意外と知らない「鉛筆」「消しゴム」「ノート」「シャーペン」の歴史

文房具 歴史

毎日のように目にする文房具。「鉛筆」「消しゴム」「ノート」「シャーペン」などたくさんの種類があり、中には使うだけでなく、見たり集めたりするのが好きな人もいるのではないでしょうか。

しかし、これら文房具の歴史を知っている人はそう多くないでしょう。

そこで今回の記事では、これらの文房具がどのようにしてできたのか、どのようにして変わってきて現在の形になったのかをご紹介したいと思います。

作り方はずっと変わっていない!? 鉛筆の歴史

鉛筆 歴史 年表

まずは鉛筆、文字を書くのに必要不可欠な文房具です。

鉛筆が作られたのは、日本ではなくイギリスです。
この項目では、鉛筆がイギリスでどのようにして作られ、その後現在の形に変化し、日本で一般的な文房具になったのかをご説明していきます。

ヨーロッパで進化していった鉛筆

鉛筆の原点は、1560年代にヨーロッパで発掘された黒鉛です

イギリスの北カンパーランドのボローデール鉱山で発掘された黒鉛の黒くなめらかな性質に注目し、細く削って鉛筆の芯として使い始めるようになりました。
鉛筆の柄の部分に関しては、芯を木の枝に挟んだり、芯に布を直接巻き付けたりすることで筆記用具として使われていたといわれています。

その後、カスパー・ファーバーというドイツ人が硫黄と黒鉛の粉を混ぜて鉛筆の芯を作りましたが、書き心地はあまり良いものとはいえませんでした。

1795年になると、ニコラス・ジャック・コンテというフランス人が硫黄の代わりに粘土を混ぜて、それを焼き固めると芯ができること、さらにその比率を変えることで芯の強度を変えられることを発見しました。

現在でも鉛筆は基本的にこのコンテの発見した方法で作られています。

鉛筆が日本に入ってきたのはいつ?

ヨーロッパにて発掘され、現在形に進化していった鉛筆ですが、日本に鉛筆が来たのはいつ頃なのでしょうか。

実は、いつ鉛筆が日本に来たのか明確には分かっていません。
しかし、徳川家康伊達政宗が使っていた鉛筆が残っているため、そのころにヨーロッパからの献上品として日本に鉛筆が来たのではないかといわれています。
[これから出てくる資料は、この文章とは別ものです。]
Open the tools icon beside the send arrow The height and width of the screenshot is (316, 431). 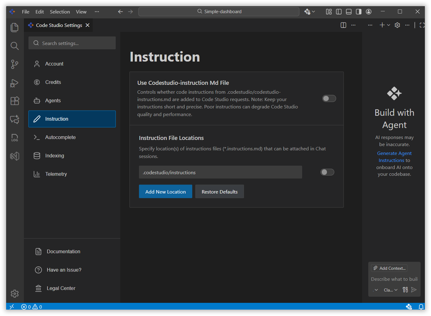[x=405, y=290]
徳川家康の使用していた鉛筆は、今でも静岡県にある久能山の東照宮に大切に保存されています。

その後1853年頃、ペリー来航に伴い開国されたことをきっかけにアメリカからたくさんの鉛筆を輸入することができるようになり、そして日本全体に広まりました。

これをきっかけに鉛筆は一気に一般的な文房具になったといわれています。

プラスチック消しゴムは日本生まれ!消しゴムの歴史

消しゴムの歴史 年表

現在は、修正テープや修正ペンなど文字を消す筆記用具がたくさんありますよね。
そんな中でも鉛筆やシャーペンの文字を消す役割をしているのが「消しゴム」です。

日頃ごく当たり前のように存在している消しゴムは高校生も使う場面がたくさんありますよね。
そんな消しゴムですが、実は鉛筆が開発されてから消しゴムができるまでには200年も時間がかかりました

そこで、消しゴムができるまでの歴史と、日本が世界で初めて開発した消しゴムについてご紹介したいと思います。

鉛筆があるのに消しゴムがなかった200年間

16世紀に黒鉛が発掘され、鉛筆として使用することになりましたが、そのとき消しゴムは存在しませんでした。

そこで字を消すために利用していたのは小麦パン。なんとパンを消しゴムの代わりとして使用していたのです
貧乏な絵描きは空腹のあまり、デッサンの修正に使った黒いパンを食べていたという話もあります。

消しゴムの起源は、1770年にイギリスの化学者ジョセフが天然ゴムを使えば鉛筆の字が消えることを発見したことです。
それは、鉛筆ができてから200年もあとのことでした。

その後、植物油に硫黄を混ぜて粉状にしたものが発見され、それを天然ゴムと混ぜた消しゴムが作られました。
そして、その消しゴムはイギリスからフランス、ヨーロッパ、そしてヨーロッパから世界へと広まっていったのです。

日本が世界で初めて開発した消しゴムとは?

日本が世界で初めて消しゴムを開発したのは明治26年頃といわれています。

その要因は、明治政府が義務教育を始めたため国民が文房具を使う機会が一気に増えたことが社会的背景の一つとして挙げられます。

当時、世界中で使用されていた消しゴムは天然ゴムで作られているのが主流。しかし、天然ゴムで作られた消しゴムは素材が高価だったため消しゴム本体の価格も高く、もっと安く生産できないかということが課題でした。

そして日本国内で明治時代に開発した消しゴムはお世辞にも高い品質とはいえず、十分に字を消すことができなかったため、海外より輸入した天然ゴムの消しゴムに頼ることがほとんどでした。

しかし、大正時代には国内消しゴムメーカーがいくつか誕生し、国産の消しゴムが本格的に作られるようになりました。その後、昭和になってやっと国産の製図用消しゴムが完成しました。

その後も消しゴムの消す力を高める研究を続けていき、1959年に天然ゴムを使わない世界で最初のプラスチック消しゴムを発売開始することになったのです。
天然ゴムで作った消しゴムよりも安く購入できることから、その後プラスチック消しゴムが普及しました。

幻の「鮫印消しゴム」とは!?

みなさん、「鮫印消しゴム」という消しゴムを見たことがありますか。

鮫印ゴムは100年前にアメリカから輸入された商品で、リアルな鮫の絵が描かれた消しゴムです。
当時からロゴやブランド名が書かれた消しゴムはありましたが、リアルな鮫の絵が描かれた消しゴムは大変珍しく、当時日本国内で大ヒット商品となりました。

現在発売はされておらず、古い文房具マニアも持っていないような幻の消しゴムといわれています。